[Start of section]
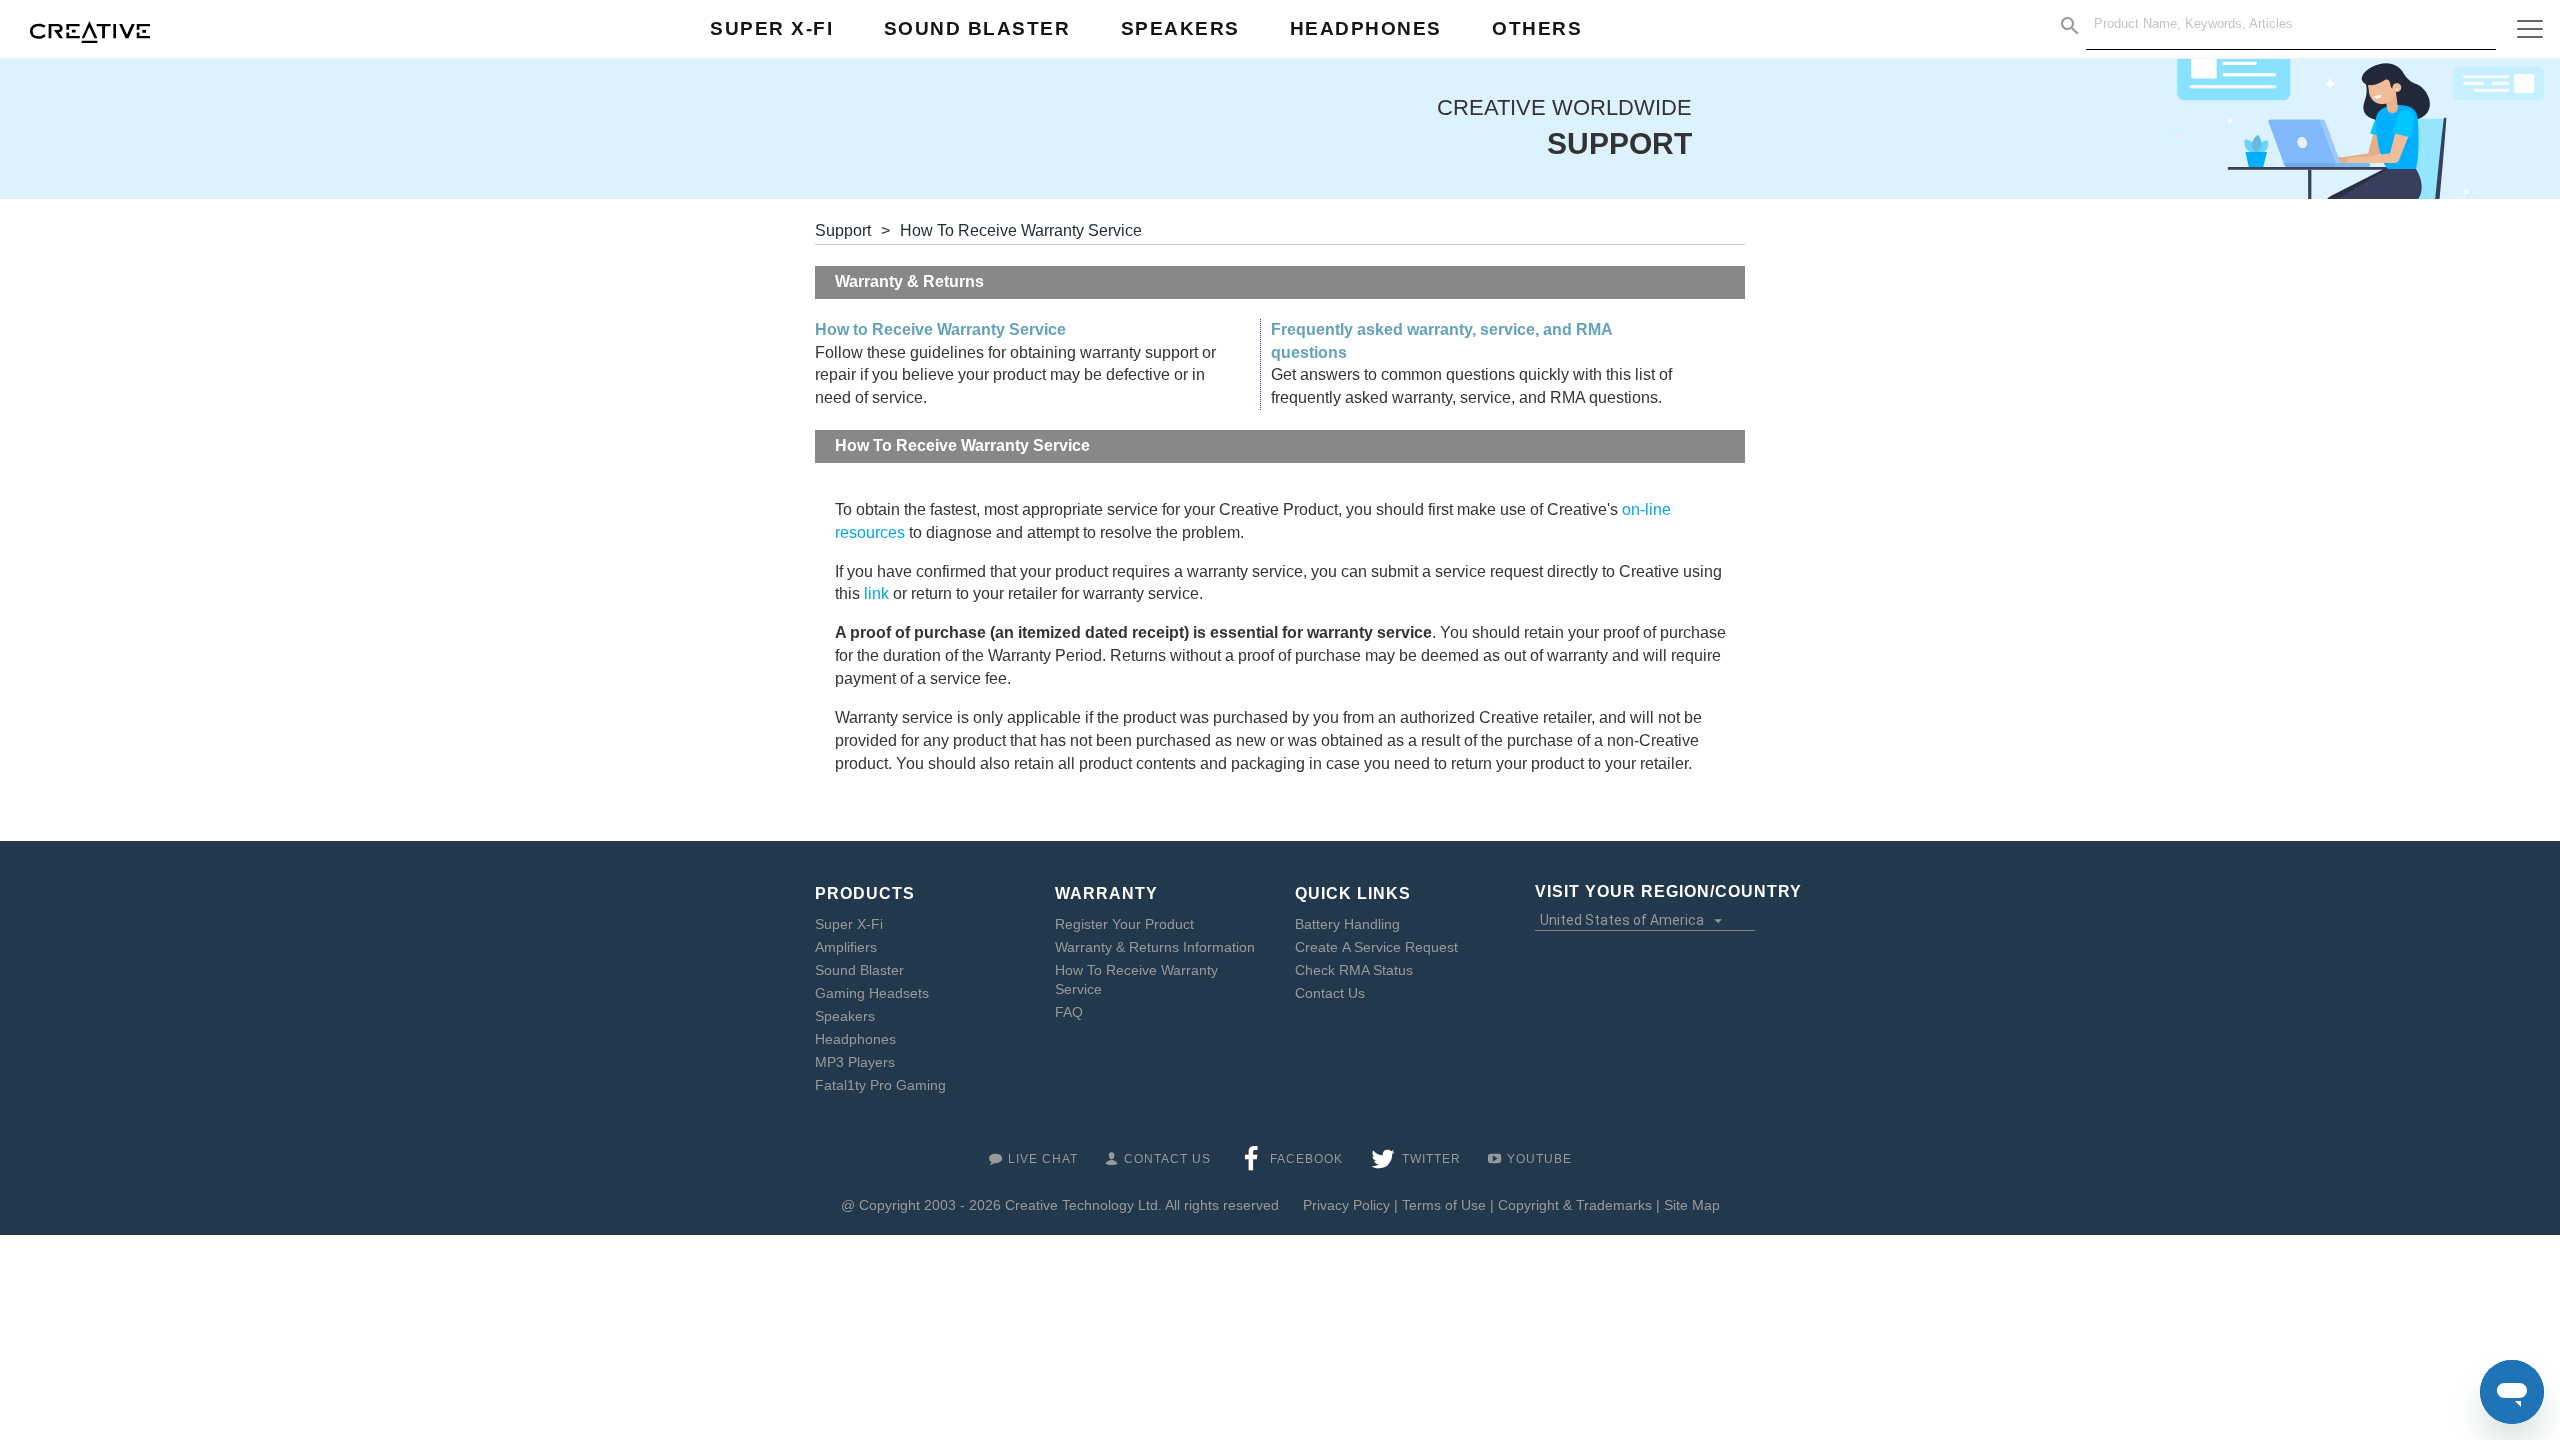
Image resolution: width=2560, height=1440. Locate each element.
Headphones (855, 1039)
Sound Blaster (859, 970)
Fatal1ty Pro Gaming (880, 1085)
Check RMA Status (1354, 970)
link (876, 593)
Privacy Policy (1346, 1205)
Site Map (1692, 1205)
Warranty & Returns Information (1155, 947)
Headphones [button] (1366, 28)
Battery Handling (1347, 924)
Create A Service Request (1376, 947)
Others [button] (1537, 28)
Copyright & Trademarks (1575, 1205)
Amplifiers (846, 947)
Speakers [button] (1180, 28)
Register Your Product (1124, 924)
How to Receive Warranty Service (940, 329)
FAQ (1069, 1012)
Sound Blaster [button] (977, 28)
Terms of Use (1444, 1205)
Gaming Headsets (872, 993)
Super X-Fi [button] (771, 28)
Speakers (845, 1016)
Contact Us (1330, 993)
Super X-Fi (849, 924)
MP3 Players (855, 1062)
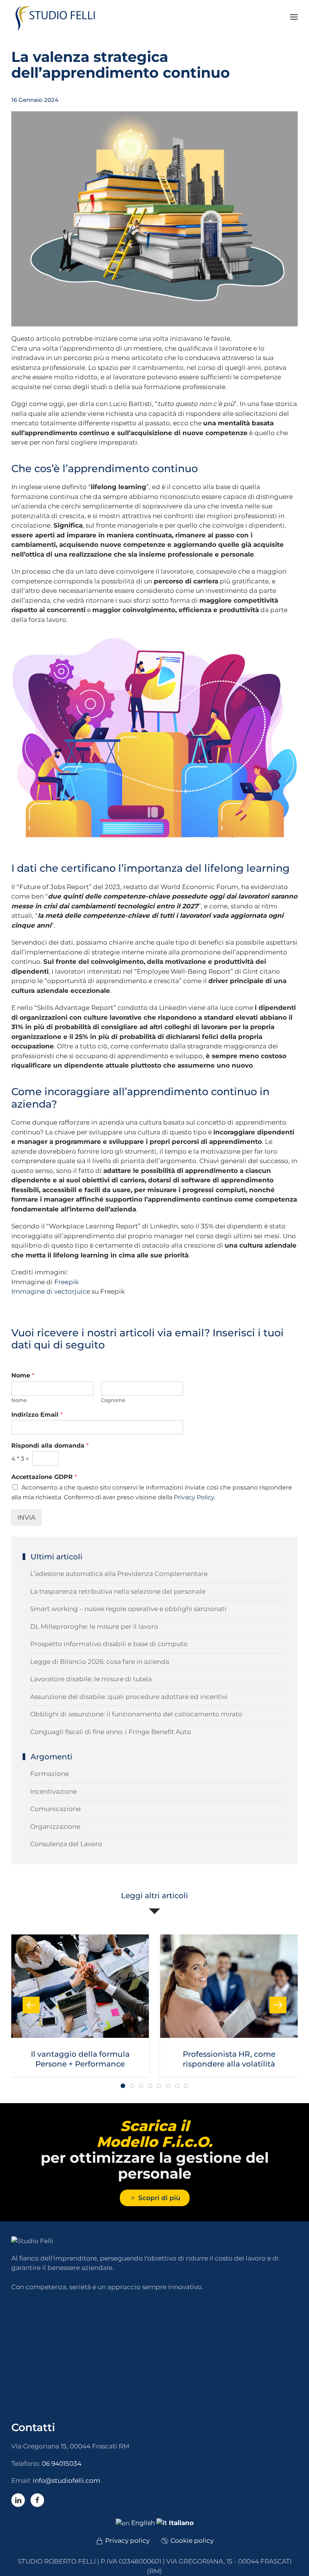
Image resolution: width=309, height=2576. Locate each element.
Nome (22, 1375)
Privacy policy (127, 2540)
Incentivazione (53, 1791)
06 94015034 (61, 2463)
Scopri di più (159, 2198)
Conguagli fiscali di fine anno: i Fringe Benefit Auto (110, 1732)
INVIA (26, 1517)
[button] (294, 17)
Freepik (66, 1282)
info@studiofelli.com (66, 2480)
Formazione (49, 1773)
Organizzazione (55, 1826)
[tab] (123, 2086)
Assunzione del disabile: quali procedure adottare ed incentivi (129, 1696)
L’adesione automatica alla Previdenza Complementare (119, 1573)
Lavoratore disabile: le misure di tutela (91, 1679)
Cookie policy (192, 2540)
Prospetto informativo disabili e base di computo (109, 1644)
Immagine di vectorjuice (50, 1291)
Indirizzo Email (37, 1414)
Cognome (113, 1400)
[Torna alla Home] (58, 17)
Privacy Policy (194, 1497)
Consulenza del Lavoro (66, 1844)
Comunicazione (55, 1809)
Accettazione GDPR (44, 1476)
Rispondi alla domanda (50, 1445)
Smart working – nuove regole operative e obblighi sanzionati (128, 1609)
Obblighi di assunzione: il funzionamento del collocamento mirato (136, 1714)
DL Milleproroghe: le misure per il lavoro (94, 1626)
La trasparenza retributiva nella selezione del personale (117, 1591)
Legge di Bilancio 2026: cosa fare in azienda (99, 1661)
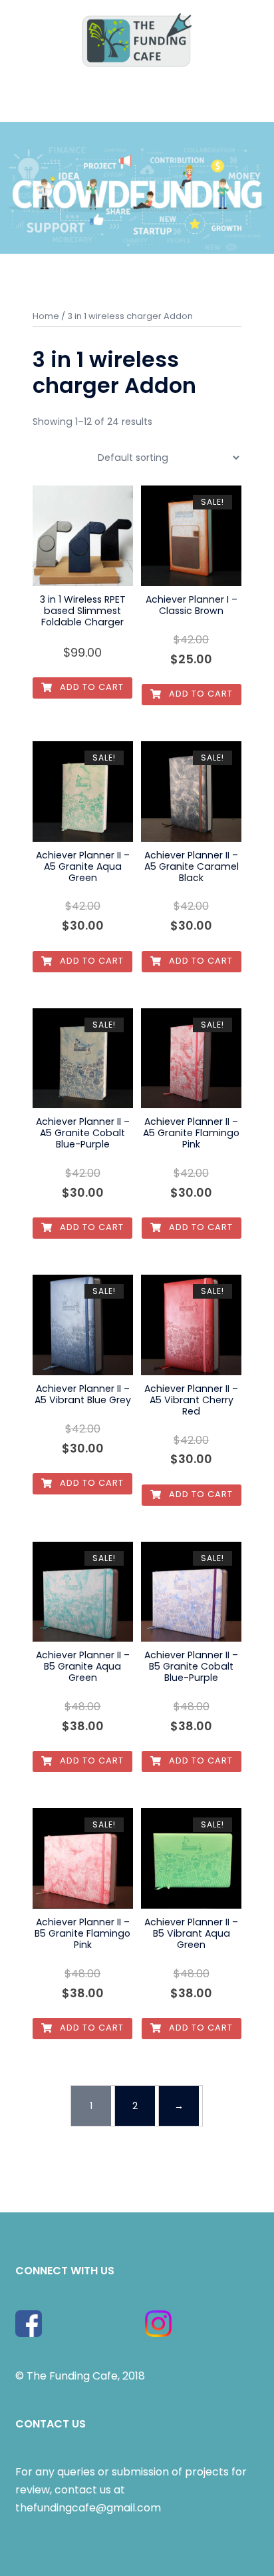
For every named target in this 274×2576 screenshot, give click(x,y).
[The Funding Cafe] (137, 39)
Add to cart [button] (90, 687)
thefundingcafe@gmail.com (88, 2507)
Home (46, 316)
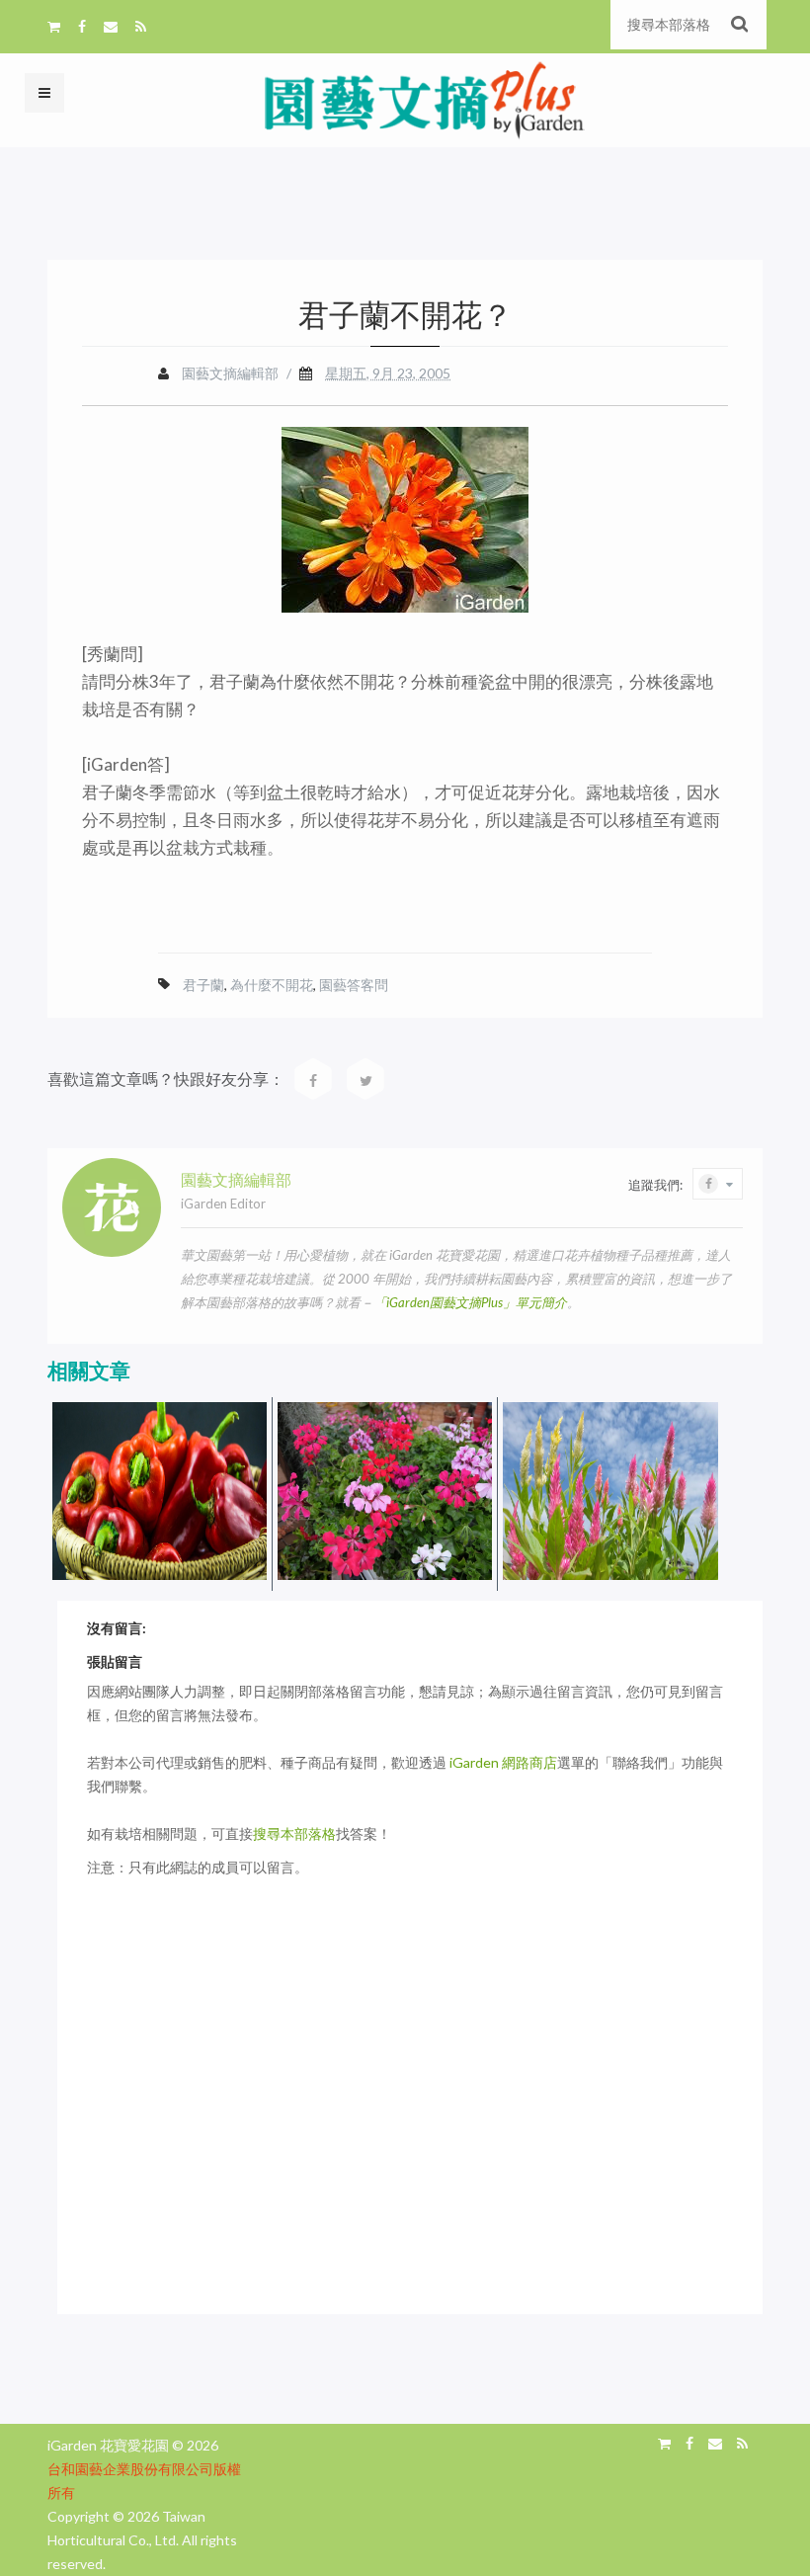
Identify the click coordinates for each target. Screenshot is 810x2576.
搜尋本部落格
[End of section]
Work request:
Above are the records; return them exactly, minus the pictures.

Written answer:
Image resolution: width=2560, height=1440. Locate each element.
Headphones (855, 1039)
Sound Blaster (859, 970)
Fatal1ty Pro Gaming (880, 1085)
Check RMA Status (1354, 970)
link (876, 593)
Privacy Policy (1346, 1205)
Site Map (1692, 1205)
Warranty & Returns Information (1155, 947)
Headphones [button] (1366, 28)
Battery Handling (1347, 924)
Create A Service Request (1376, 947)
Others [button] (1537, 28)
Copyright & Trademarks (1575, 1205)
Amplifiers (846, 947)
Speakers [button] (1180, 28)
Register Your Product (1124, 924)
How to Receive Warranty Service (940, 329)
FAQ (1069, 1012)
Sound Blaster [button] (977, 28)
Terms of Use (1444, 1205)
Gaming Headsets (872, 993)
Super X-Fi [button] (771, 28)
Speakers (845, 1016)
Contact Us (1330, 993)
Super X-Fi (849, 924)
MP3 Players (855, 1062)
Image resolution: width=309, height=2576. Locate each element.
Nome (22, 1375)
Privacy policy (127, 2540)
Incentivazione (53, 1791)
06 94015034 (61, 2463)
Scopri di più (159, 2198)
Conguagli fiscali di fine anno: i Fringe Benefit Auto (110, 1732)
INVIA (26, 1517)
[button] (294, 17)
Freepik (66, 1282)
info@studiofelli.com (66, 2480)
Formazione (49, 1773)
Organizzazione (55, 1826)
[tab] (123, 2086)
Assunzione del disabile: quali procedure adottare ed incentivi (129, 1696)
L’adesione automatica alla Previdenza Complementare (119, 1573)
Lavoratore disabile: le misure di tutela (91, 1679)
Cookie policy (192, 2540)
Prospetto informativo disabili e base di computo (109, 1644)
Immagine di vectorjuice (50, 1291)
Indirizzo Email (37, 1414)
Cognome (113, 1400)
[Torna alla Home] (58, 17)
Privacy Policy (194, 1497)
Consulenza del Lavoro (66, 1844)
Comunicazione (55, 1809)
Accettazione GDPR (44, 1476)
Rispondi alla domanda (50, 1445)
Smart working – nuove regole operative e obblighi sanzionati (128, 1609)
Obblighi di assunzione: il funzionamento del collocamento mirato (136, 1714)
DL Milleproroghe: le misure per il lavoro (94, 1626)
La trasparenza retributiva nella selezione del personale (117, 1591)
Legge di Bilancio 2026: cosa fare in azienda (99, 1661)
For every named target in this 274×2576 screenshot, give click(x,y).
[The Funding Cafe] (137, 39)
Add to cart [button] (90, 687)
thefundingcafe@gmail.com (88, 2507)
Home (46, 316)
Identify the click coordinates for each target. Screenshot is 810x2576.
搜尋本部落格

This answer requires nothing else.